Cucurella, el fichaje redondo del Real Madrid
El verano todavía no ha terminado y en el Real Madrid ya hay una certeza: la apuesta por Marc Cucurella ha sido un acierto mayúsculo. El lateral, recién aterrizado, ha empezado a generar réditos deportivos, económicos e incluso simbólicos antes casi de pisar el césped con la camiseta blanca.
Porque su llegada no solo ha reforzado el costado izquierdo. Ha cambiado el mapa del club en el escaparate más grande que existe: el Mundial.
Del vacío en la lista a la foto con la Copa del Mundo
Antes de que se cerrara el fichaje de Cucurella, la convocatoria de Luis de la Fuente para el Mundial 2026 ofrecía una imagen llamativa: ningún jugador del Real Madrid en la selección española. Cero. Una anomalía histórica para un club que siempre ha tenido peso en La Roja.
La firma de Cucurella alteró ese guion. De golpe, el Real Madrid volvió a estar representado en el combinado nacional que acabaría levantando el título. Cuando España conquistó el Mundial, el club blanco también se coló en la foto, aunque fuera a través de su nuevo lateral. Un detalle que, en términos de prestigio, pesa mucho en los despachos del Bernabéu.
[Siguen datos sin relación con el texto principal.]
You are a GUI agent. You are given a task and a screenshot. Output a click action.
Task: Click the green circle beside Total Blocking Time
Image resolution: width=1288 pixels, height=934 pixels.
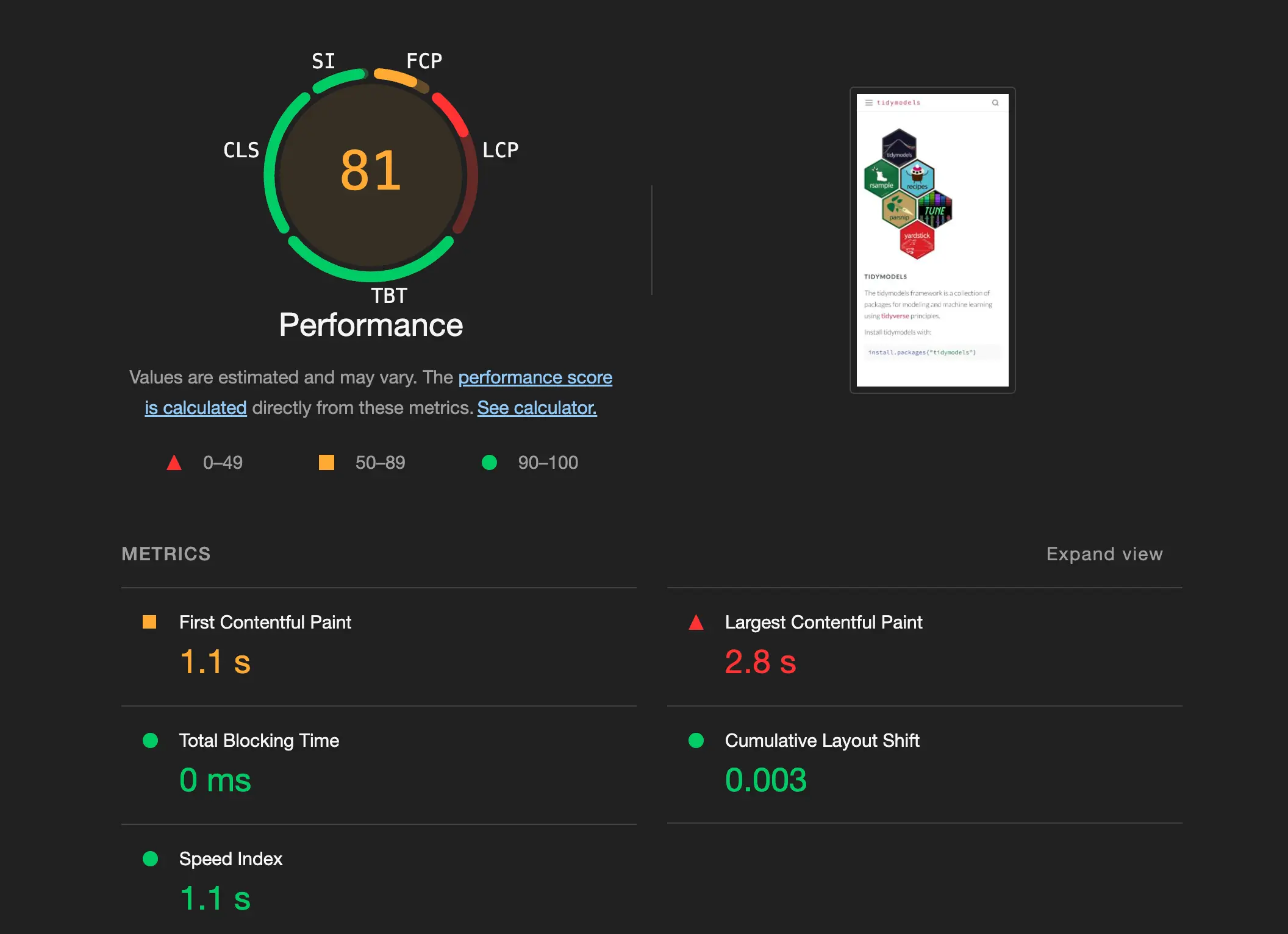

La historia no se detuvo ahí. El rendimiento del defensa fue tal que los aficionados lo incluyeron en el Best XI del Mundial elaborado por votación popular. Tres jugadores del Real Madrid en ese once ideal, y uno de ellos, el último en llegar.
Un activo que se revaloriza a toda velocidad
El impacto del torneo tuvo traducción inmediata en el mercado. Tras el Mundial, la tasación de Cucurella en Transfermarkt se disparó hasta los 60 millones de euros. Un aumento directo en el valor de un futbolista que el club había incorporado apenas unos días antes.
En lenguaje de club grande, eso significa algo muy simple: has comprado bien. Has fichado un jugador que se revaloriza al instante, sin necesidad de que dispute un solo minuto oficial con tu camiseta.
Algo más que un gran lateral: una pieza clave para la UEFA
El beneficio no se limita al césped ni a la hoja de balance. Con Cucurella, el Real Madrid resuelve también un asunto estructural: el cupo de jugadores formados localmente exigido por la UEFA para disputar la Champions League y el resto de competiciones europeas.
La normativa es clara. De una plantilla de 25 futbolistas inscritos, al menos 8 deben ser jugadores formados localmente. En el caso del Real Madrid, eso incluye tanto a los canteranos propios como a los futbolistas que hayan pasado por cualquier academia en España entre los 15 y los 21 años.
Ahí encaja Cucurella como un guante. Se formó en la cantera del Barcelona, siguió puliéndose en Eibar y Getafe, y más tarde dio el salto a Chelsea. Su trayectoria le permite cumplir a la perfección con el criterio de jugador local a ojos de la UEFA.
Con su incorporación, tal y como ha señalado Mundo Deportivo, el Real Madrid alcanza el mínimo de ocho futbolistas formados localmente en la plantilla. Un detalle burocrático, sí, pero absolutamente imprescindible para competir en Europa sin sobresaltos.
Un movimiento con varias capas
En apenas unas semanas, el fichaje de Marc Cucurella ha tocado todos los frentes: presencia en la selección campeona del mundo, peso mediático, revalorización en el mercado y alivio en el puzle regulatorio de la UEFA.
Un lateral zurdo de nivel mundial siempre es un tesoro. Cuando, además, te devuelve prestigio internacional, te sube el valor de la plantilla y te cierra un problema de cupos, deja de ser un simple refuerzo y se convierte en algo mucho más valioso: una operación de club grande en estado puro.